Problems and tasks
(a) Please retype the stretch of the Hashtable passage from "Generally a Hashtable" through "Hashtable( int initialCapacity)", word for word.
(b) Answer these from the Hashtable passage:
(i) Which class does java.util.Hashtable extend?
(ii) What is meant by initial capacity?
(iii) Which two methods must a Hashtable key implement?

Document section
Hashtable is an implementation of a key-value pair data structure in
java. You can store and retrieve a ‘value’ using a ‘key’ and it is an identifier of the value stored. It is obvious that the ‘key’ should be unique.
java.util.Hashtable extends Dictionary and implements Map. Objects with non-null value
can be used as a key or value. Key of the Hashtable must implement
hashcode() and equals() methods. By the end of this article you will
find out the reason behind this condition.
Generally a Hashtable in java is created using the empty constructor Hashtable(). Which is a poor decision and an often repeated mistake. Hashtable has two other constructors
Hashtable( int initialCapacity)
|
and
Hashtable( int initialCapacity, float loadFactor)
|
. Initial capacity is number of buckets created at the time of Hashtable instantiation. Bucket is a logical space of storage for Hashtable.
Hashing and Hashtable
Before seeing java’s Hashtable in detail you should understand
hashing in general. Assume that, v is a value to be stored and k is the
key used for storage / retrieval, then h is a hash function where v is
stored at h(k) of table. To retrieve a value compute h(k) so that you
can directly get the position of v. So in a key-value pair table, you
need not sequentially scan through the keys to identify a value.
h(k) is the hashing function and it is used to find the location to
store the corresponding value v. h(k) cannot compute to a indefinite
space. Storage allocated for a Hashtable is limited within a program.
So, the hasing function h(k) should return a number within that
allocated spectrum (logical address space).

Record excerpts
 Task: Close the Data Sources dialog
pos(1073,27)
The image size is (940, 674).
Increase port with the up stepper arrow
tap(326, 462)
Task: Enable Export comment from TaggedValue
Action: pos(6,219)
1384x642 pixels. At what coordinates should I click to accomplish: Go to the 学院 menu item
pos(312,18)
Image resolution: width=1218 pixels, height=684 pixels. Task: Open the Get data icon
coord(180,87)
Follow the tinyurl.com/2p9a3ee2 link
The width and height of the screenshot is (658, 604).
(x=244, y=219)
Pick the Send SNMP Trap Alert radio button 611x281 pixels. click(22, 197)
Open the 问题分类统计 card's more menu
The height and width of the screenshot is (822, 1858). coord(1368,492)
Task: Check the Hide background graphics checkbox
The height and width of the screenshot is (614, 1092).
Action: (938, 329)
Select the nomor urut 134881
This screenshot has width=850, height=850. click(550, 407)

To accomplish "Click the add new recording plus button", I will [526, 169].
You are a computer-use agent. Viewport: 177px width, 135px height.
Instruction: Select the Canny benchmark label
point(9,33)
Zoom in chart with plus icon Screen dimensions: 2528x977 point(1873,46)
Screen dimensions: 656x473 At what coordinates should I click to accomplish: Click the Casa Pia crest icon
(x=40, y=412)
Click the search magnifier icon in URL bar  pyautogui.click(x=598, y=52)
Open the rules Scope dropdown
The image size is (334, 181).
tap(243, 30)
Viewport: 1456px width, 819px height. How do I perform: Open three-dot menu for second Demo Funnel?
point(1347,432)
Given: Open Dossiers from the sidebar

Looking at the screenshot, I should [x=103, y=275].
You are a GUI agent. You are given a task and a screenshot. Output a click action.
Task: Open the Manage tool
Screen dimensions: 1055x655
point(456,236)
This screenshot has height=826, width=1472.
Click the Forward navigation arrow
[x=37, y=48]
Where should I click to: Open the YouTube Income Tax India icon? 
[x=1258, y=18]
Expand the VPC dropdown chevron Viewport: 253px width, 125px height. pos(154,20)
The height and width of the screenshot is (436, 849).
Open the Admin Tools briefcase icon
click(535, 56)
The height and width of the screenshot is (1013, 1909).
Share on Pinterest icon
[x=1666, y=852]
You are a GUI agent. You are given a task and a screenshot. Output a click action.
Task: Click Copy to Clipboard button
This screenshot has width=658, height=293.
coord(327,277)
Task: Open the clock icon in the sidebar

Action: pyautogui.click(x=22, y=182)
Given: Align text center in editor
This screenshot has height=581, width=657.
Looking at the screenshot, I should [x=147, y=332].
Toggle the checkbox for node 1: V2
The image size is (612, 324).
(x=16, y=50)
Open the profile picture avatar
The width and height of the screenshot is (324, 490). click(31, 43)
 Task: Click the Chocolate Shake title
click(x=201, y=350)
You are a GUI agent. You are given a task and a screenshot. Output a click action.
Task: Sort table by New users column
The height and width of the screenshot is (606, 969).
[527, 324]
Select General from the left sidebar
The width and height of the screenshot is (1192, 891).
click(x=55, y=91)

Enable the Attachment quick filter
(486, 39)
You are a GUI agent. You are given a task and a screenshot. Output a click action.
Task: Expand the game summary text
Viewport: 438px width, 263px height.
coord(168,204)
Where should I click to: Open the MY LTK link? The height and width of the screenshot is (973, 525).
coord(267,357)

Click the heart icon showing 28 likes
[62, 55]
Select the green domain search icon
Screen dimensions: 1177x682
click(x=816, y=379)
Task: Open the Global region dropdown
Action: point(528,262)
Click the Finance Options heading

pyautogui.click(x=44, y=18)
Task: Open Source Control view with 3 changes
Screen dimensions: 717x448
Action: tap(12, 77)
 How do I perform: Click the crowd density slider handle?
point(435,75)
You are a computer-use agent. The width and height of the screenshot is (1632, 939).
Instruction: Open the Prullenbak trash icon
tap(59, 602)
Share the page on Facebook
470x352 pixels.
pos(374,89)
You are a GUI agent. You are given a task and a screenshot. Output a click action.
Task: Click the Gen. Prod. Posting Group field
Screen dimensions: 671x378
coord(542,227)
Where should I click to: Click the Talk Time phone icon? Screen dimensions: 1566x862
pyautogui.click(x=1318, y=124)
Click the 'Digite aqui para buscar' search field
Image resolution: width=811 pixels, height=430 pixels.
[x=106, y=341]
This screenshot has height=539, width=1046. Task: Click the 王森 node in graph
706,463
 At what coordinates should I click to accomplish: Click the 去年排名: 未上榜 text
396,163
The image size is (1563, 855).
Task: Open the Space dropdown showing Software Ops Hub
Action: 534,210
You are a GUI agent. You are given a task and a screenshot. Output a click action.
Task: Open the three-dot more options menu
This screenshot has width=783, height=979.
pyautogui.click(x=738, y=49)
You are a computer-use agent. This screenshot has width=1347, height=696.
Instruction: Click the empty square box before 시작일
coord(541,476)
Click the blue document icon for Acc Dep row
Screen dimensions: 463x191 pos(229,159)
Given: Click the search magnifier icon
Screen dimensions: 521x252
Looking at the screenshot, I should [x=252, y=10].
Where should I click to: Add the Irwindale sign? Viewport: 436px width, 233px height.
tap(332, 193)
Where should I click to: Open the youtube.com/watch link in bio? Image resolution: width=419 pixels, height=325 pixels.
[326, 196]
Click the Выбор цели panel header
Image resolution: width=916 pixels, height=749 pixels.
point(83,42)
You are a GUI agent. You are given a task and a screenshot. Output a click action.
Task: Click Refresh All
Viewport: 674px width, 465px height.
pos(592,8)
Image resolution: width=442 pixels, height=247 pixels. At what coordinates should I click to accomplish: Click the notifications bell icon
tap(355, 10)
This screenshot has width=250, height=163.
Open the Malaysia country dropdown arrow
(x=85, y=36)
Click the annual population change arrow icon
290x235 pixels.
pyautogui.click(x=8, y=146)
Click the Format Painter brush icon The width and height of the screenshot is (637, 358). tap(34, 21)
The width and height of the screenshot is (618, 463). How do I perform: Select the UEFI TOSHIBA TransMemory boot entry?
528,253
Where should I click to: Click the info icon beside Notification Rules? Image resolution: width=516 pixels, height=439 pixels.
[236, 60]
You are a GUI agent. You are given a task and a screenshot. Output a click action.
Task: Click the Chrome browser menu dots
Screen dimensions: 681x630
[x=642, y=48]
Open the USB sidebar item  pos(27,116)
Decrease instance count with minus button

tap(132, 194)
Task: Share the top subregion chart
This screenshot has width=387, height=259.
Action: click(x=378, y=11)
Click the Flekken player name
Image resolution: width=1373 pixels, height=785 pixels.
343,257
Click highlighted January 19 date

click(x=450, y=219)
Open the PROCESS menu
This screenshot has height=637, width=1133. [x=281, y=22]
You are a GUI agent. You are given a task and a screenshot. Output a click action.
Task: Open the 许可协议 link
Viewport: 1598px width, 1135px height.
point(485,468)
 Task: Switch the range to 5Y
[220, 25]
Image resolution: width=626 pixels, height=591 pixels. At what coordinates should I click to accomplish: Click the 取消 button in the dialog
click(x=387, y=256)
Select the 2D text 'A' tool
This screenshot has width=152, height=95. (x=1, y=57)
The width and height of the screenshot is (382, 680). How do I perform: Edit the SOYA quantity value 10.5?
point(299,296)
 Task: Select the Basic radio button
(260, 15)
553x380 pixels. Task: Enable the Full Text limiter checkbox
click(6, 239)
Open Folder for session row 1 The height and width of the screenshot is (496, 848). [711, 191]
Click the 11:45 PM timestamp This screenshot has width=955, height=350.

Solution set
(a)
Generally a Hashtable in java is created using the empty constructor Hashtable(). Which is a poor decision and an often repeated mistake. Hashtable has two other constructors
Hashtable( int initialCapacity)

(b)
(i) Dictionary
(ii) The number of buckets created when the Hashtable is instantiated
(iii) hashcode() and equals()